┏━━

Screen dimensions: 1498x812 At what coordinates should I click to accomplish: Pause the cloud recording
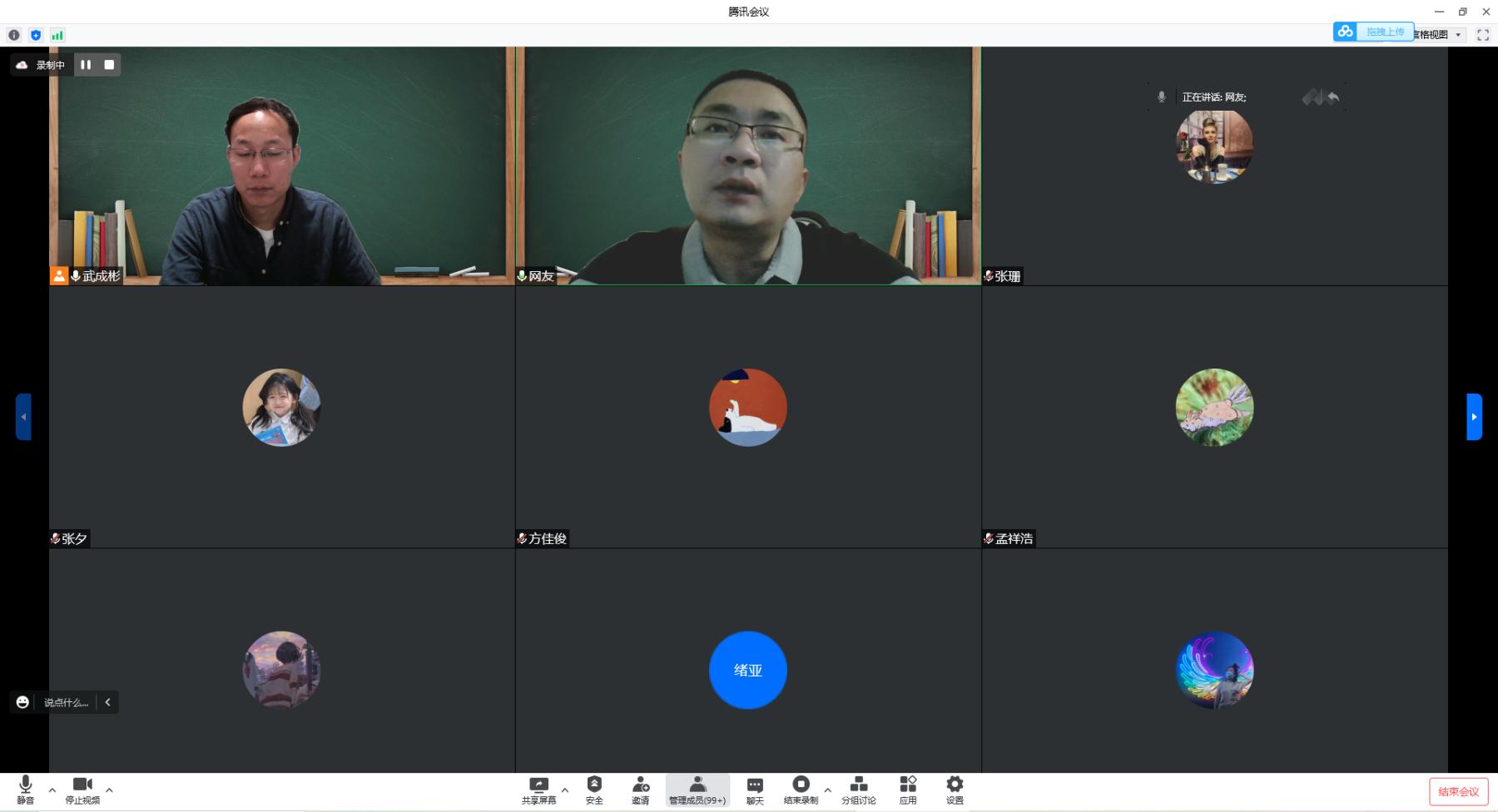[86, 65]
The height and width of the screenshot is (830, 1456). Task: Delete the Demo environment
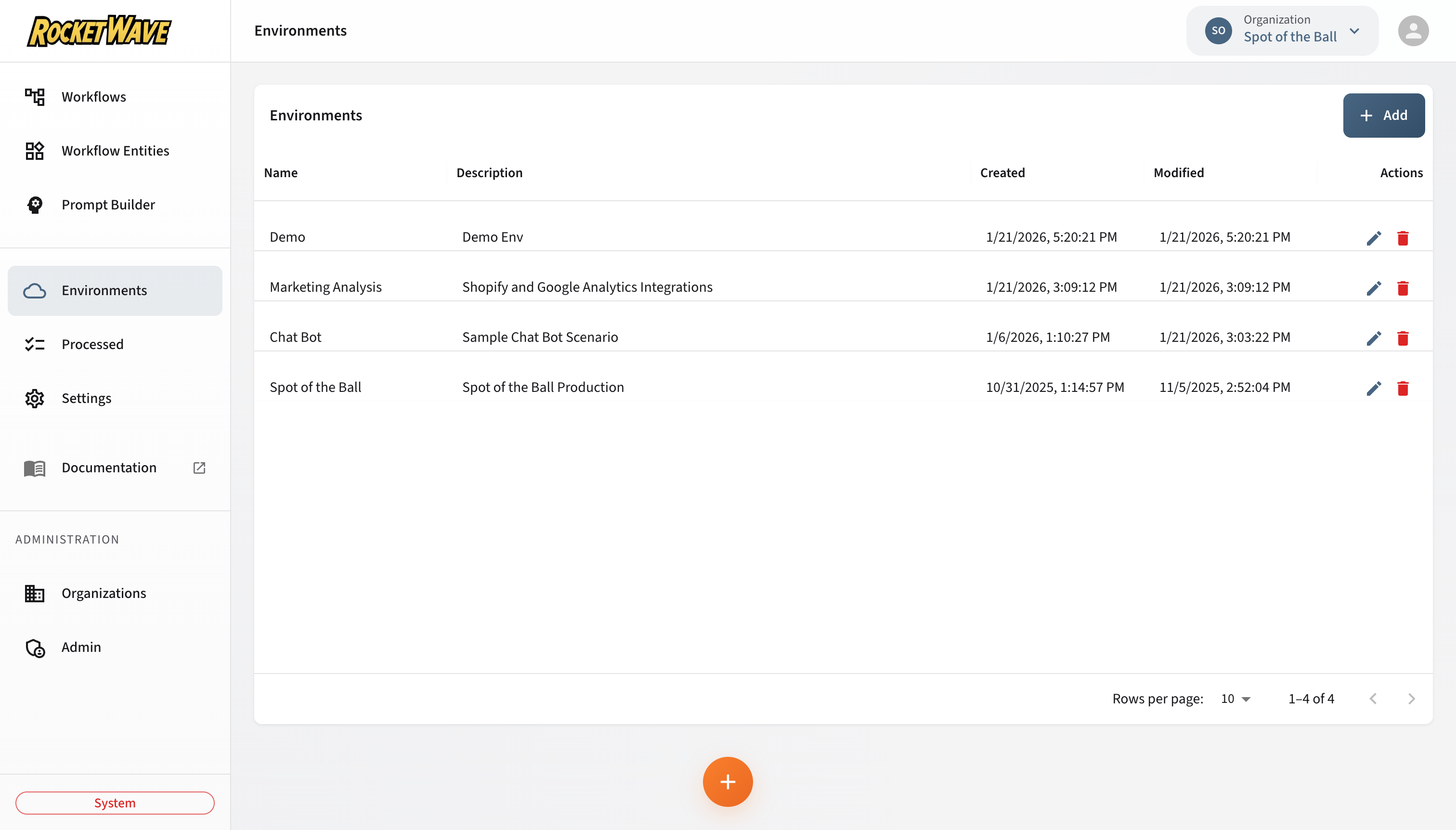[1403, 238]
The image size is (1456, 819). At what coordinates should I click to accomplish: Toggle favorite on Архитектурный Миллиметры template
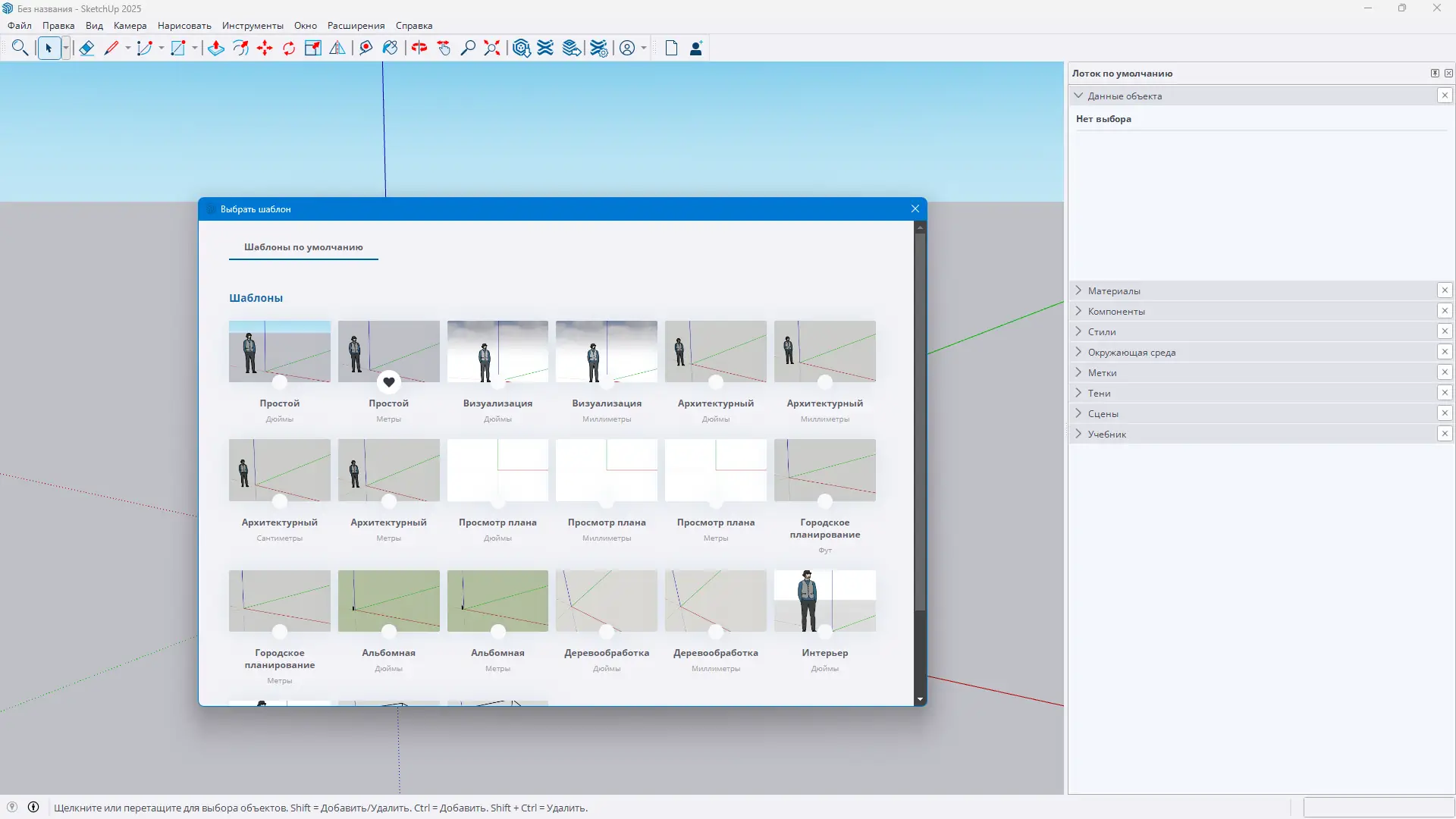pyautogui.click(x=825, y=382)
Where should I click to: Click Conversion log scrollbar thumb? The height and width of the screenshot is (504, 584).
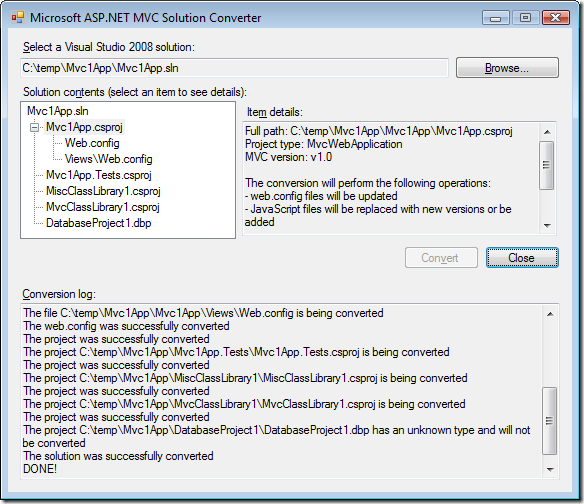[549, 421]
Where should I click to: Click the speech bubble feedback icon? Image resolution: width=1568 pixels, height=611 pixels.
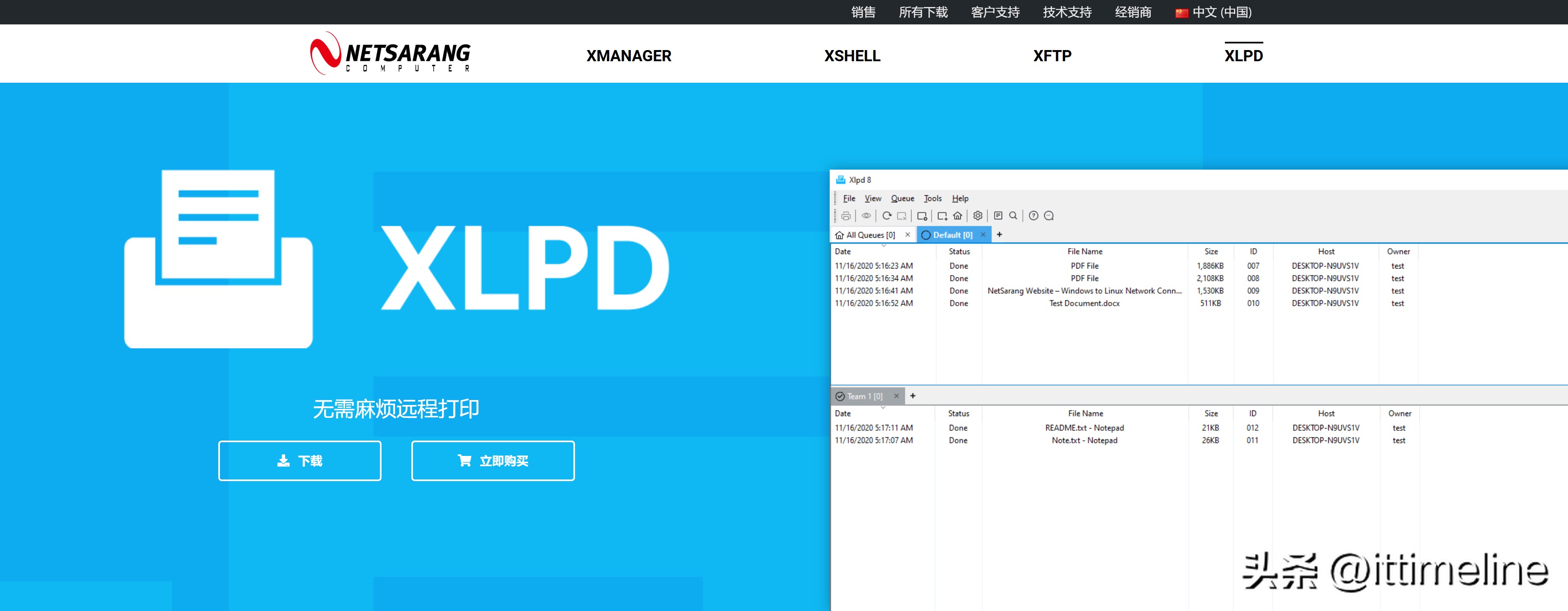pos(1049,216)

┗━━

*Task description*.
Copy the records word for word, starting with the line that contains "Where should I click to: Click the" and going on through the end of the records. Leave the pictures out of your answer.

*Final result*.
Where should I click to: Click the speech bubble feedback icon? Image resolution: width=1568 pixels, height=611 pixels.
pos(1049,216)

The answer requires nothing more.